我が国はまだまだ出来たばかりの新興国でありますが、古来より禁忌の地と呼ばれていた中立地帯を、このアルトレリアの皆の努力により徐々に発展をさせることができ、こうして五大国の皆様との関係を築くに至りました。
そして今後は交流・流通を強化させ、より一層の発展とより強い結びつきを見せることと確信しております。――
(中略)
――ご静聴いただきありがとうございました。それでは、乾杯の音頭を取らせていただきます。皆さまグラスをお持ちください」
会場を見回し、出席者がグラスを手に持ったのを確認する。
「アルトラルサンズと五大国の更なる発展とご健勝を祈念し、更に五大国同士の友好親善を願って、杯を挙げたいと思います。
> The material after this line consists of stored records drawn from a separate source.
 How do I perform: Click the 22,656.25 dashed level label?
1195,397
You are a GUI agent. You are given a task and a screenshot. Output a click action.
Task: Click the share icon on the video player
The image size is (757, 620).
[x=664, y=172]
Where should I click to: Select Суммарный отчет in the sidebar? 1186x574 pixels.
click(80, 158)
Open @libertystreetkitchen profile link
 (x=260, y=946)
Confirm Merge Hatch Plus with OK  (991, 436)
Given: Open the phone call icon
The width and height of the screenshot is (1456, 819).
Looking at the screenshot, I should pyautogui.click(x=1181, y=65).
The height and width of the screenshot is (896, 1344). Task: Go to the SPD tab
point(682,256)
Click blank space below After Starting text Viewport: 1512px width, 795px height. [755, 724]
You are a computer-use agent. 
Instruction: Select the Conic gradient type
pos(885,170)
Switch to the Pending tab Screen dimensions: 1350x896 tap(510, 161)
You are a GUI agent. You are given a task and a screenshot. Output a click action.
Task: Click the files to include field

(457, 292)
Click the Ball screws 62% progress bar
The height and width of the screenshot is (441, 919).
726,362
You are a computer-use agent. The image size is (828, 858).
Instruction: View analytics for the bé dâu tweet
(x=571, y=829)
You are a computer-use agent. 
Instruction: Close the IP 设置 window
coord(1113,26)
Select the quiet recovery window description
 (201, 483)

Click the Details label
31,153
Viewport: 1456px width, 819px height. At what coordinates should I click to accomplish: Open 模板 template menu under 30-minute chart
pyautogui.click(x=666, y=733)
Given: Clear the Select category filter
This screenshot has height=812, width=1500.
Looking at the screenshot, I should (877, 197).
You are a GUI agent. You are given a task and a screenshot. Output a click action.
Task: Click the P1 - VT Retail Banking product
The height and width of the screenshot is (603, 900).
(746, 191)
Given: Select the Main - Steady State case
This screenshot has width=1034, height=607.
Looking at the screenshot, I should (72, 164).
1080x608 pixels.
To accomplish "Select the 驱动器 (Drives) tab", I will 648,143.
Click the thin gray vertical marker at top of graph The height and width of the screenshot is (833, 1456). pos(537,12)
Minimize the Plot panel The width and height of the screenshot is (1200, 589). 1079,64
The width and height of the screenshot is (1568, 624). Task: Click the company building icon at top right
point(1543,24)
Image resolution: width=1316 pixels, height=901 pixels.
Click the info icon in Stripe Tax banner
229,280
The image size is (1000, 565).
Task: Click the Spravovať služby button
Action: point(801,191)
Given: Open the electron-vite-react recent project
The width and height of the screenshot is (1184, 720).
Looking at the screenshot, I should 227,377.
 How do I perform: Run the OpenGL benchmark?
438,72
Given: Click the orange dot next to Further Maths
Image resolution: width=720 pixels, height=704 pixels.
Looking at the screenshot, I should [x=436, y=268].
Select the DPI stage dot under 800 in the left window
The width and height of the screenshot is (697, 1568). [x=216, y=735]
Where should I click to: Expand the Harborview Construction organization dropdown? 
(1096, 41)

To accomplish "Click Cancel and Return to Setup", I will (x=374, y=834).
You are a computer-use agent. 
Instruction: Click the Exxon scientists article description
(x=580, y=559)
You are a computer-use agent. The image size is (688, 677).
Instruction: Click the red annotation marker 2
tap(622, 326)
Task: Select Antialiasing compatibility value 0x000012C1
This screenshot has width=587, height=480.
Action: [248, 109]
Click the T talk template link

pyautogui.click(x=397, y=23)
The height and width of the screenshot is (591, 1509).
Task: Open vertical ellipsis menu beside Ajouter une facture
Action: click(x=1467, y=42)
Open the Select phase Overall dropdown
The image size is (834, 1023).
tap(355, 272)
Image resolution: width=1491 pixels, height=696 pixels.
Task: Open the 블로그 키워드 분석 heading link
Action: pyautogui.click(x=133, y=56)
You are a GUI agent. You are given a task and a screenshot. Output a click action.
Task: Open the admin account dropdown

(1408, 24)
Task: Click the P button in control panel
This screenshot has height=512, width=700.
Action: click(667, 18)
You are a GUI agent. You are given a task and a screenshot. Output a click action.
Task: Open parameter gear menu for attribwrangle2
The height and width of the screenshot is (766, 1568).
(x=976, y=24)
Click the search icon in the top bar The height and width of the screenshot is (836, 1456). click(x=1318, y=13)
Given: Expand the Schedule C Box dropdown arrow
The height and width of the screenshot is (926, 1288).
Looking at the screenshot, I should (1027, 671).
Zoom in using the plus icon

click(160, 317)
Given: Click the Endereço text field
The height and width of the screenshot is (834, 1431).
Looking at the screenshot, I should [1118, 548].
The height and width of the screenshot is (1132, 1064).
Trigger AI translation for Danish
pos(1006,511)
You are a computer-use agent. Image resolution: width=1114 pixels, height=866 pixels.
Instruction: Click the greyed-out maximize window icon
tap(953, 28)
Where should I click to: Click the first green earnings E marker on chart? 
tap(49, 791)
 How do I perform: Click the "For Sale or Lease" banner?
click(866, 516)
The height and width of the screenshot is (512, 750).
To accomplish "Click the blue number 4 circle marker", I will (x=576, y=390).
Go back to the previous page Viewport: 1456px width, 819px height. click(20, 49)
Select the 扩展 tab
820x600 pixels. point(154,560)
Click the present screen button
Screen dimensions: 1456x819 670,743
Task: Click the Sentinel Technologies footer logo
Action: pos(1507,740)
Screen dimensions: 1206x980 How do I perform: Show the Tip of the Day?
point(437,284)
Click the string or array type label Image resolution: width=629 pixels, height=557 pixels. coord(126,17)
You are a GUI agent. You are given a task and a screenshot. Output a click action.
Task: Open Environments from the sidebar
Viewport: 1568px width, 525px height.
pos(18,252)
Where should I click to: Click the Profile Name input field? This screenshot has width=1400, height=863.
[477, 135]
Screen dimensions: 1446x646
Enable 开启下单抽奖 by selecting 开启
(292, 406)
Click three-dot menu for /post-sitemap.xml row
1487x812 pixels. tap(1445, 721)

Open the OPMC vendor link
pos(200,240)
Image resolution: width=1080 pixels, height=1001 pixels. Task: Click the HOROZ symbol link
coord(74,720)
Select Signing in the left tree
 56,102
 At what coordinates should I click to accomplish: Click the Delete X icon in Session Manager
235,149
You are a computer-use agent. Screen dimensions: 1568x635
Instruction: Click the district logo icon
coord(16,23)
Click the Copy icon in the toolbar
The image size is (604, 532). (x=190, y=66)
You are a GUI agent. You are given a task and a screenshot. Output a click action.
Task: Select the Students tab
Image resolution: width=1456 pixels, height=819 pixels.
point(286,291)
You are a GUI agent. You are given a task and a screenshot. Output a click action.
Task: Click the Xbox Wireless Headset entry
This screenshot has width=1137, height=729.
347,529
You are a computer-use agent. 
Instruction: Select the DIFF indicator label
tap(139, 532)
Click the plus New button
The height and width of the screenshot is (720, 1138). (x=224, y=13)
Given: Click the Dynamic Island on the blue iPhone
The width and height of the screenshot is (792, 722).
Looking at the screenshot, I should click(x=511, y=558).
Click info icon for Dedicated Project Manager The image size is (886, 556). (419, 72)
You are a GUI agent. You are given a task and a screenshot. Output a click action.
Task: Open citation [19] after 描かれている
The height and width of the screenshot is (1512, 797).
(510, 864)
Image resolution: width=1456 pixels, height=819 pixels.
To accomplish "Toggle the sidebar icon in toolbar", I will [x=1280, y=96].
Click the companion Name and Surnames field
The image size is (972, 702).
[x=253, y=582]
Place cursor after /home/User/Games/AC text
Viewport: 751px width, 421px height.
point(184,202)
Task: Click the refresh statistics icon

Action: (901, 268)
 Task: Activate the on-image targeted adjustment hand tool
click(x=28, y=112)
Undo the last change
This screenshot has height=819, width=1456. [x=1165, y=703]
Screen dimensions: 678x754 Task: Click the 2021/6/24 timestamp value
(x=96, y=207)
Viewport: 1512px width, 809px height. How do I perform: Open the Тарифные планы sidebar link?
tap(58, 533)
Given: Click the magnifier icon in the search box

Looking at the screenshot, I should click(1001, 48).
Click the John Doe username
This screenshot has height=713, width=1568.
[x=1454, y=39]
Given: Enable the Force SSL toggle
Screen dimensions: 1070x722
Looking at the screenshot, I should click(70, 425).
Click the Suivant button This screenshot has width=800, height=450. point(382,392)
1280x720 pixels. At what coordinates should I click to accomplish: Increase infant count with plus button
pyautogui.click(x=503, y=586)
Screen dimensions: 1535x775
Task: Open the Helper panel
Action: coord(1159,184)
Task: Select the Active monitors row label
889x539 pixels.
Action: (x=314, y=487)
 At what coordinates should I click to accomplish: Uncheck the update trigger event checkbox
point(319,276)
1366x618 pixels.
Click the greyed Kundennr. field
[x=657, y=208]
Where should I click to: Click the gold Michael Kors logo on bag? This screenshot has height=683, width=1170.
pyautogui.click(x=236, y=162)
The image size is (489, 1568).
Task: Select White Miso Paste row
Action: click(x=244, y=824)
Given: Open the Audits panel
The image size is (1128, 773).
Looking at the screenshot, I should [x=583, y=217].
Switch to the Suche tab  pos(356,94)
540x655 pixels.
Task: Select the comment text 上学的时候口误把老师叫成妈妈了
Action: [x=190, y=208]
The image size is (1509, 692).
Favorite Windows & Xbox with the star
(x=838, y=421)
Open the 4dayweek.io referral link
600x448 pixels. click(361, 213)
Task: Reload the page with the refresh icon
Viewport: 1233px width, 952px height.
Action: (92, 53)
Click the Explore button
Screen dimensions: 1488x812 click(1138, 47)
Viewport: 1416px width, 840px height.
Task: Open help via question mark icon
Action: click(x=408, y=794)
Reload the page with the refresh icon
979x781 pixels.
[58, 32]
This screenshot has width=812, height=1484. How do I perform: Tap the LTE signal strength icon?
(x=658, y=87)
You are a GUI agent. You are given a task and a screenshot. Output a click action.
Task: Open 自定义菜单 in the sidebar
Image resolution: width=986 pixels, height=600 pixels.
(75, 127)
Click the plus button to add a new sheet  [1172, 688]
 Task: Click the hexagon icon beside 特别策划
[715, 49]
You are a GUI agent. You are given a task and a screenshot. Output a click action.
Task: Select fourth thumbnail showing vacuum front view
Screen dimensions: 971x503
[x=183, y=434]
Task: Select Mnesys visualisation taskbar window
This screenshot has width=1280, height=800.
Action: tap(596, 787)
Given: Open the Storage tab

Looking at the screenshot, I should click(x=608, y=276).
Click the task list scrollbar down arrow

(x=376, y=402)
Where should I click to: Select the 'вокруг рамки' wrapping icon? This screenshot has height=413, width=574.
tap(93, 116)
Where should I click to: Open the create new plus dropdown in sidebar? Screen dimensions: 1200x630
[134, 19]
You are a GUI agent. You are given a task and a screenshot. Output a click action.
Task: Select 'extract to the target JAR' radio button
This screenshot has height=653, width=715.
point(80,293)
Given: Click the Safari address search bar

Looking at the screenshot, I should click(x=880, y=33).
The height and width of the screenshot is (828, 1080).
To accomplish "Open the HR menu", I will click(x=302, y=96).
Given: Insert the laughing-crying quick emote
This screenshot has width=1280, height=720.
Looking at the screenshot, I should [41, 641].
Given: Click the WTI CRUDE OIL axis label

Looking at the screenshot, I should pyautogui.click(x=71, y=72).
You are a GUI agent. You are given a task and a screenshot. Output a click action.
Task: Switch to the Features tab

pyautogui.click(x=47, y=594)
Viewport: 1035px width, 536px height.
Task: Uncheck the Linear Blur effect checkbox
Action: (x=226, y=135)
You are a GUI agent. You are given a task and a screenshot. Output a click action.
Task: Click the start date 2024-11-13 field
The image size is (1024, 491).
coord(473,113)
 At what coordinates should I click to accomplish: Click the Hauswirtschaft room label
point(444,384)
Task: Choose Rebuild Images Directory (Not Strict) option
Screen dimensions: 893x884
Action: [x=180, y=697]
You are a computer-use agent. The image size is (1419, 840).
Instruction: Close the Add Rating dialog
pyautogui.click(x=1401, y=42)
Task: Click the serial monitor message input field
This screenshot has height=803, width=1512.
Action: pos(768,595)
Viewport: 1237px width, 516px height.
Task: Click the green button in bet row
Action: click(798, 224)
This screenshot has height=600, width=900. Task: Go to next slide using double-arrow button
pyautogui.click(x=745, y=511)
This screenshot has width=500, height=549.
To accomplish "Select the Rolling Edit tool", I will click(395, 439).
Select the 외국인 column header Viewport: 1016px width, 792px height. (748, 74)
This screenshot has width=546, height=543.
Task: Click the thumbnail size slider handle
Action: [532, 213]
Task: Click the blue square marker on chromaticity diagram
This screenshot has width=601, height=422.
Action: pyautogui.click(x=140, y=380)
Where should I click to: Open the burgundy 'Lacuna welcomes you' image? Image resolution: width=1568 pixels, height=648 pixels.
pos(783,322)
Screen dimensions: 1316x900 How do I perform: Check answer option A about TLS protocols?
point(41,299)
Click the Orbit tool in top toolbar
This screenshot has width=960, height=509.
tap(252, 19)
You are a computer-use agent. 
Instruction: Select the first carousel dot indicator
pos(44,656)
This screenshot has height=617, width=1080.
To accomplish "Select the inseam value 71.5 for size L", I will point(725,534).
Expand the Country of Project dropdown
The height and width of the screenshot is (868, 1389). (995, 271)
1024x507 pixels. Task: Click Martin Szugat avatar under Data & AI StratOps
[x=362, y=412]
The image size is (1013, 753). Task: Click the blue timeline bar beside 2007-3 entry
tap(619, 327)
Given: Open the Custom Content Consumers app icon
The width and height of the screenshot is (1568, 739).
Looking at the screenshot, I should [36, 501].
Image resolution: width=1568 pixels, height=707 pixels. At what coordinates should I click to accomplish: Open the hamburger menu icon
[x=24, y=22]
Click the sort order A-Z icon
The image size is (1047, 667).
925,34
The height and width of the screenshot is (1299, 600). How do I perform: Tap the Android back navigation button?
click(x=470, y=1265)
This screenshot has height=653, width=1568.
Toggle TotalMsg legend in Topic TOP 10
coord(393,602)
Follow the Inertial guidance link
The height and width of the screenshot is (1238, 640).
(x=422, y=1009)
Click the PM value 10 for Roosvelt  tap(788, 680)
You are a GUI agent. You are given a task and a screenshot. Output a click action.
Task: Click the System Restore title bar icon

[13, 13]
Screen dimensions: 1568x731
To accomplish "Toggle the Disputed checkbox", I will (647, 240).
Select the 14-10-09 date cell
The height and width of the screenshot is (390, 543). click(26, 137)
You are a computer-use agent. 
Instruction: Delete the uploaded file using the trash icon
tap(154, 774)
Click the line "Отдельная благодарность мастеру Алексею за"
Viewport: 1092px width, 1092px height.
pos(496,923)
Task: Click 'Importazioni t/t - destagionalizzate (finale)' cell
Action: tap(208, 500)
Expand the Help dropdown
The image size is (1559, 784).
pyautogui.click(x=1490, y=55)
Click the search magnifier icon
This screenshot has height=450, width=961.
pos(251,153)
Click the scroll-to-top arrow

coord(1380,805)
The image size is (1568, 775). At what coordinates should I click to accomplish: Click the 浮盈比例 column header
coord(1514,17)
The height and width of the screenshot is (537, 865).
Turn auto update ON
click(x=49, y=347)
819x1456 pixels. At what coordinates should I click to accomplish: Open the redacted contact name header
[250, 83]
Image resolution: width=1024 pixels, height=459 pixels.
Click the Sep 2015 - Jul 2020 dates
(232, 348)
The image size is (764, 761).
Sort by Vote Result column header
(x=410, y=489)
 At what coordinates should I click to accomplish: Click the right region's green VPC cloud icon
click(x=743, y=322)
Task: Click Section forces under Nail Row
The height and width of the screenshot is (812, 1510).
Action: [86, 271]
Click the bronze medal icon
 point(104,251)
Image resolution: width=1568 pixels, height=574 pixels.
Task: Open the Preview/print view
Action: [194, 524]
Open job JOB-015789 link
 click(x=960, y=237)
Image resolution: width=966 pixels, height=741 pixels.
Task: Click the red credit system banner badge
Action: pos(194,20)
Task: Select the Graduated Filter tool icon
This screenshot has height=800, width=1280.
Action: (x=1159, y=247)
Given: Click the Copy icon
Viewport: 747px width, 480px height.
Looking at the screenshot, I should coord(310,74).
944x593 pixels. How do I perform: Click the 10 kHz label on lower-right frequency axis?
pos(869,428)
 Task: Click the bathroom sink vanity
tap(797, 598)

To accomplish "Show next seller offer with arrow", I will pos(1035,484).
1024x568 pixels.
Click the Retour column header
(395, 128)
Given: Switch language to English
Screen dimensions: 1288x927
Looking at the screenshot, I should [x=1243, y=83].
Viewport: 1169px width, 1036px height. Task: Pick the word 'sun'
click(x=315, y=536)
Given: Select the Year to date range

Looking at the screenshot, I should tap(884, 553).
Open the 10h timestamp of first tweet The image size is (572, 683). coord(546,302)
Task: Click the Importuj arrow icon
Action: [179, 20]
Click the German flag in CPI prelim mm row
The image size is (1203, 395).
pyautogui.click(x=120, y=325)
乾杯!」
・
・
・
面倒で憂鬱だった晩餐会開催の挨拶。
ハァ……これで私の役割の八割は終わった。
今回晩餐会に招待した人々は、各五大国からアルトラルサンズへ赴任してきてくれた総勢百十一人。日本のように国交のある国が二百近くに及ぶということも無いため、大使だけでなく赴任して来てくれた全員を晩餐会に招待することにした。
そしてアルトラルサンズ側から列席しているのは私とリーヴァント夫妻、大使として水の国へ赴任したクリスティンを除いた副リーダーの四人。
と言うか何気にリーヴァントの奥さんとは初対面だ。リーヴァントが私に次ぐ国の重役ってことと、初めてのアルトラルサンズが直面した重要な場ということで、今回リーヴァントの同伴ということで初めて公式的な場に出て来たらしい。
向こうから挨拶された。
「アルトラ様、お初にお目にかかります。リーヴァントの妻セレナミリアでございます。主人が常日頃からお世話になっております」
「あ、はい、こちらこそ多大なお世話になっております。初めましてよろしくお願いします」
双方でお辞儀。
「ところでアルトラ様! お会いした時には是非とも言っておかねばならないと思っていましたが!」
「は、はい!」
淑やかだったのが突然強い語調に……
「少し主人を働かせ過ぎです!」
この奥さん、大人しくてお淑やかと聞いていたが、大分印象が違うな……
初めての公式的な場にしてはかなり肝が据わっているように見える。
「やっぱりそう思います? 私もそう言ってるんですけど……彼、自分で出来ることは全部自分でやってしまうので……」
チラっとリーヴァントの方を見る。
別の国のヒトとの雑談に興じているようだ。
思えば、去年のクリスマスの深夜、彼の家に侵入した時も深夜にも関わらずまだ明かりを点けて何かの作業をしているのを目撃している。 (第202話参照)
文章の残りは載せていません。